My name is Jeaye

I'm a leader, a problem solver, and a hacker with a passion for privacy and security.

Finding an apartment with Clojure

Finding a reasonably-priced apartment in the Bay Area can be a stressful job. After factoring in the pressure of an expiring lease, making a poor decision can be even easier. One approach to weeding out the influx of duplicated, spammy, and unwanted postings is to use a bot and a set of filters. Such a bot could crawl various apartment listing sites, match all listings against your filters, and report to you in whichever format you prefer: email, HipChat, IRC, RSS, etc. Such a bot may look something like this.

Existing bots

Arguably the most well-known apartment finding bot was created and documented by Vik Paruchuri here.
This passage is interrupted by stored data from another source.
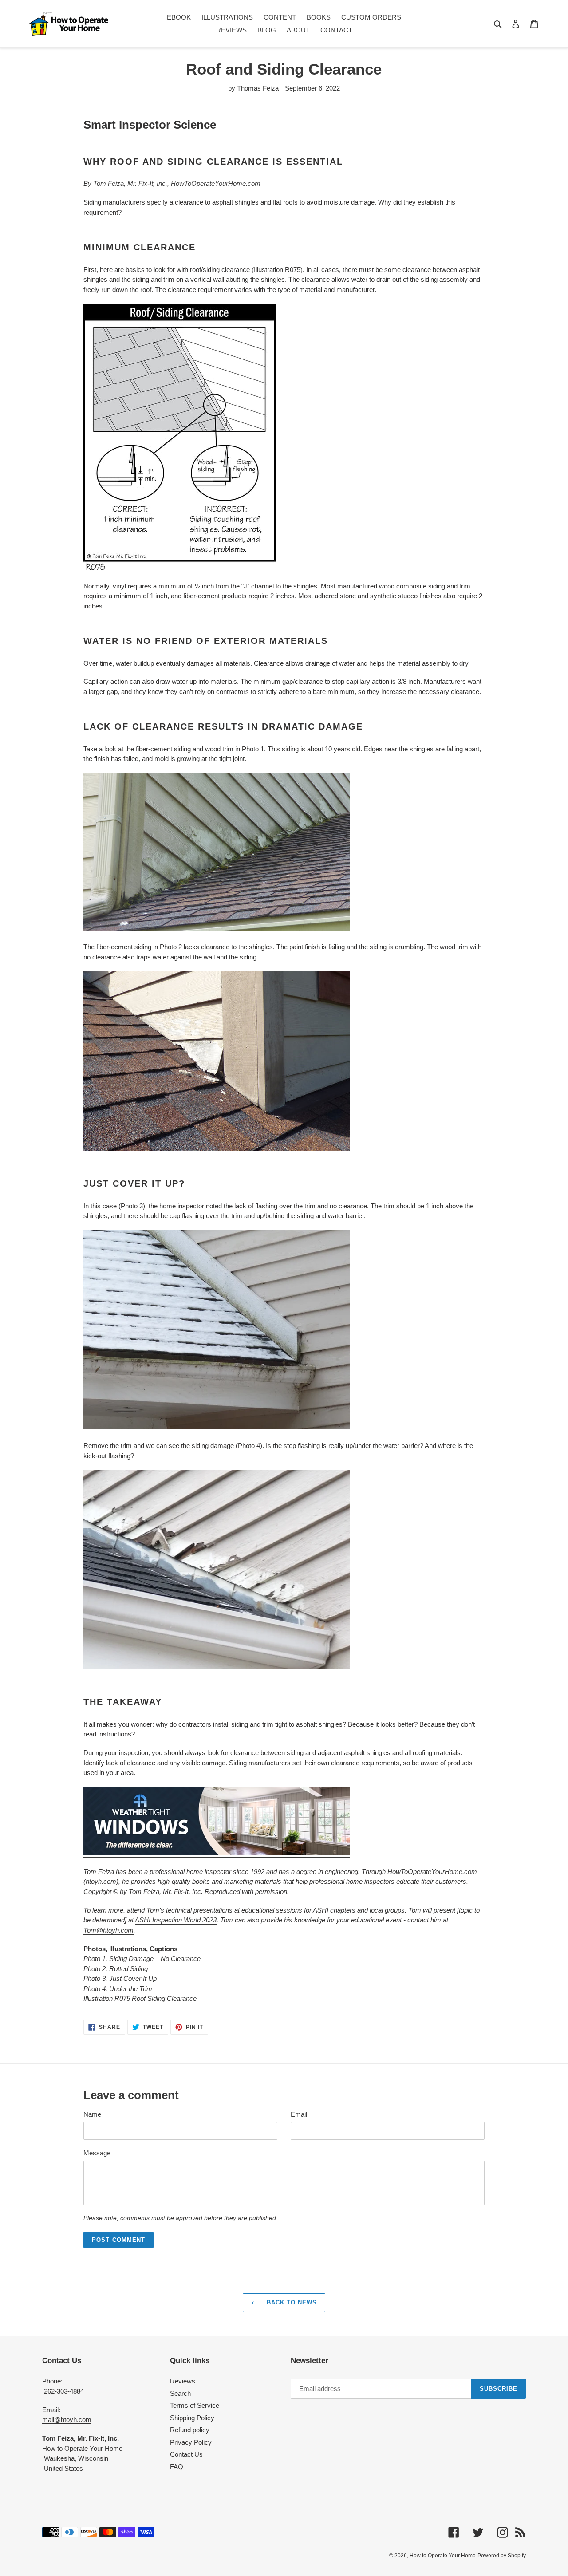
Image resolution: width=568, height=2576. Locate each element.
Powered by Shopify (501, 2555)
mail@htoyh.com (66, 2419)
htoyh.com (101, 1881)
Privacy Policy (191, 2442)
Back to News (290, 2302)
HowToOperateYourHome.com (215, 183)
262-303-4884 (63, 2391)
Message (96, 2153)
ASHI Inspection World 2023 (176, 1920)
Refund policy (189, 2430)
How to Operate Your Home (443, 2555)
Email (299, 2114)
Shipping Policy (192, 2418)
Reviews (182, 2381)
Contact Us (186, 2454)
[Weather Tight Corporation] (216, 1853)
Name (92, 2114)
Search (180, 2393)
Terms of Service (194, 2405)
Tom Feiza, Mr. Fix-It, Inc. (130, 183)
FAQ (176, 2466)
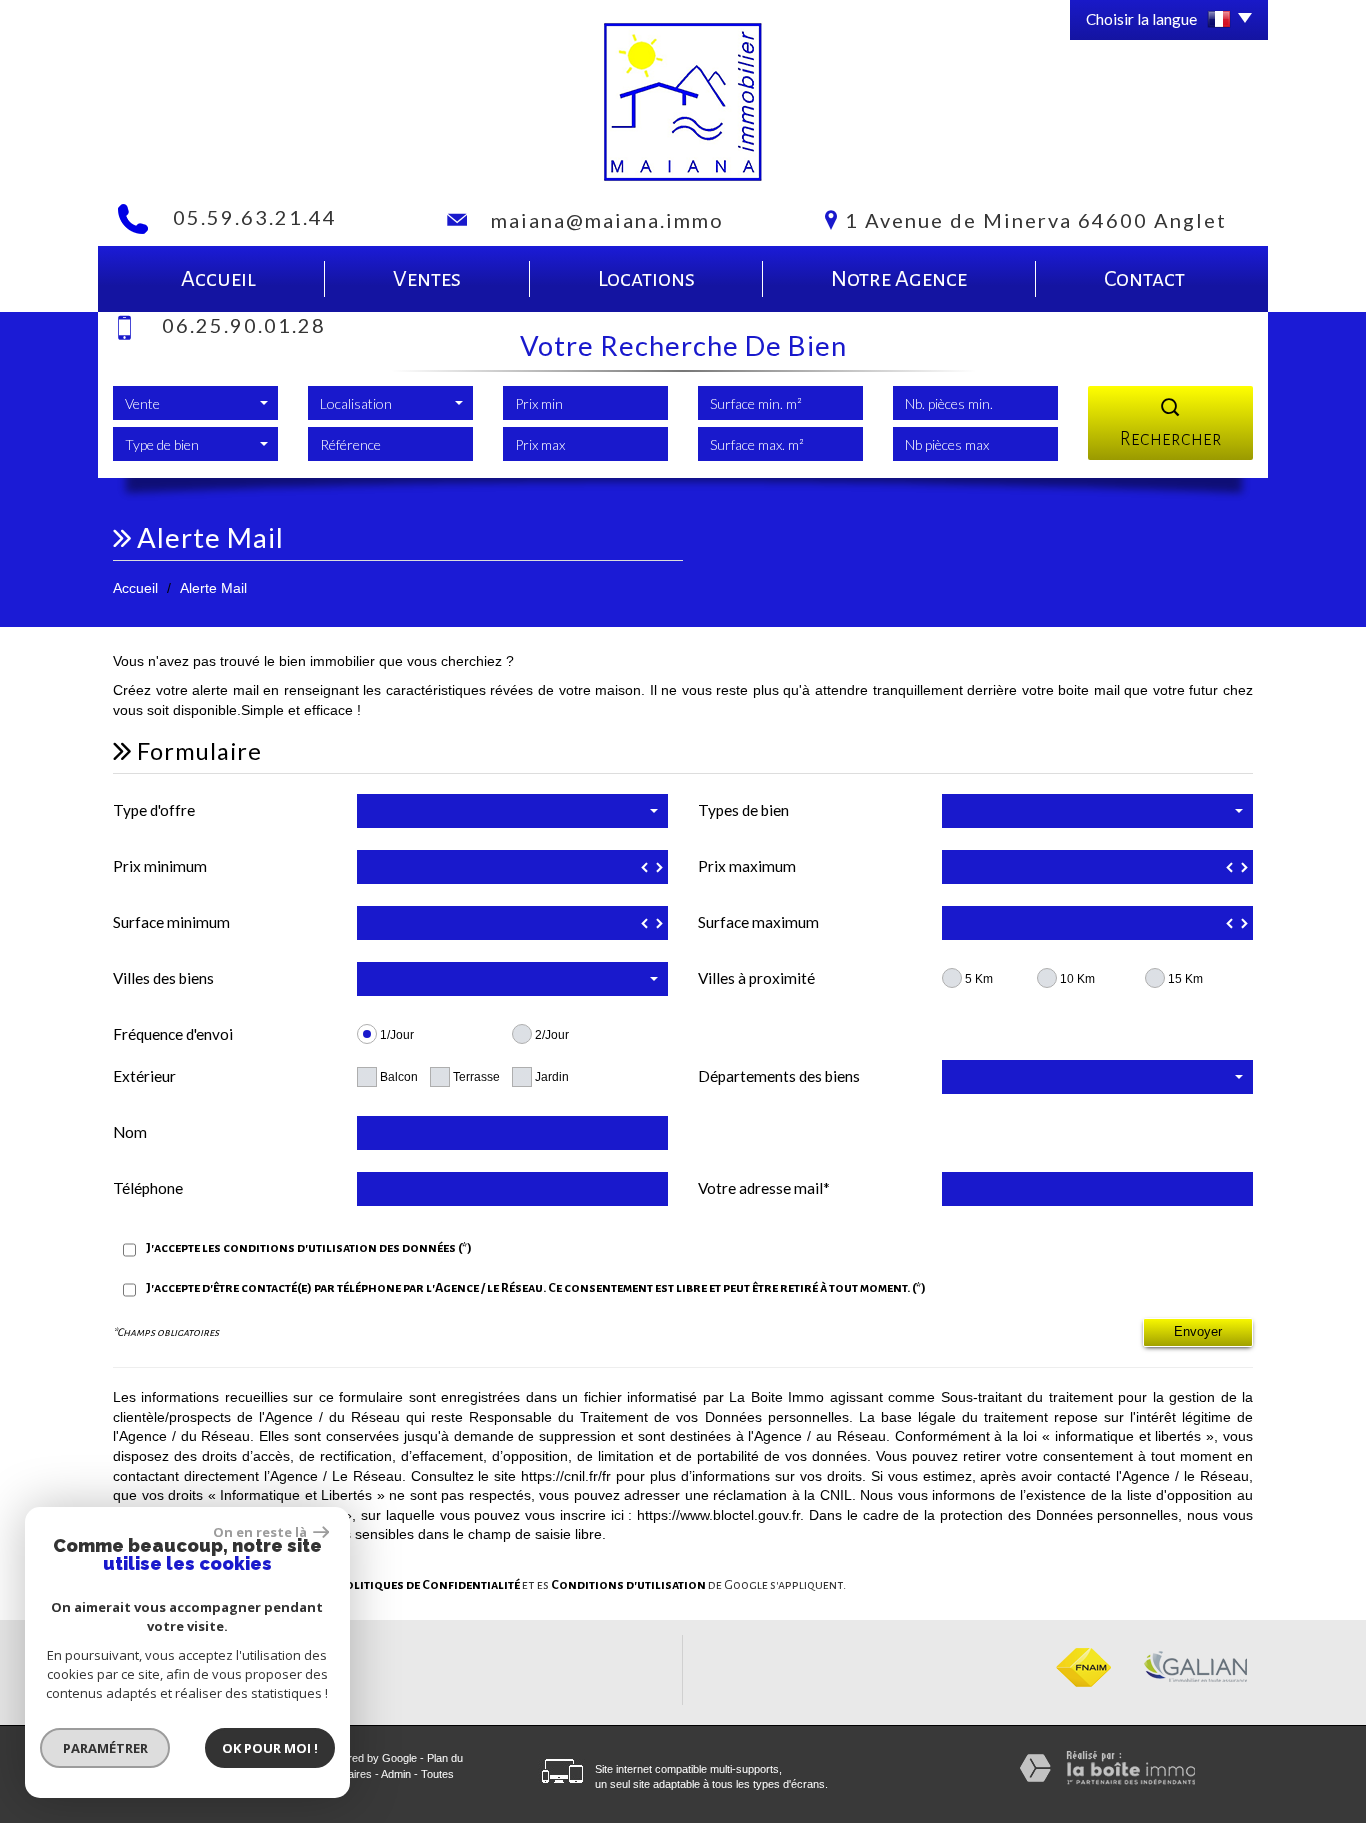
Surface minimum (171, 922)
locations (646, 279)
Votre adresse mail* (764, 1188)
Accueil (218, 279)
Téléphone (148, 1188)
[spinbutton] (512, 867)
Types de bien (743, 810)
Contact (1144, 279)
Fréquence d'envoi (173, 1034)
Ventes (427, 279)
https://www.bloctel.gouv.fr (718, 1515)
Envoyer (1198, 1332)
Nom (130, 1132)
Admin (396, 1774)
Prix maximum (747, 866)
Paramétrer (105, 1748)
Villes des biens (163, 978)
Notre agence (899, 279)
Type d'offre (154, 810)
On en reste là (261, 1532)
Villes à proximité (756, 978)
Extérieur (144, 1076)
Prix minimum (160, 866)
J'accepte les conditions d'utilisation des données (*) (309, 1248)
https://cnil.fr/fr (566, 1476)
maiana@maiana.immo (607, 220)
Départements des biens (779, 1076)
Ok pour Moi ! (270, 1748)
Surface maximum (758, 922)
It takes a very similar approach to what I’ve done, but uses imperative Python and Slack. For those interested in researching such a bot in Python, that’d be a great resource. For my research, a bot in Clojure would prove to be more fun to write.

Padwatch

Padwatch is an apartment finding bot written in Clojure, which is designed to work with Craigslist and Zillow. Both sources provide HTML content which follows specific patterns and is “scrapable” in an automated fashion. The key behind the logic for doing web scraping in Clojure is Enlive; it’s superb for performing queries on HTML data.

Example usage of Enlive

Let’s say the goal is to pull out some Craigslist apartment information. It would be possible to use the following to download and parse the HTML into a Clojure data structure:

(def html-data (-> "https://stockton.craigslist.org/search/apa?max_price=3000"
                   java.net.URL.
                   enlive/html-resource))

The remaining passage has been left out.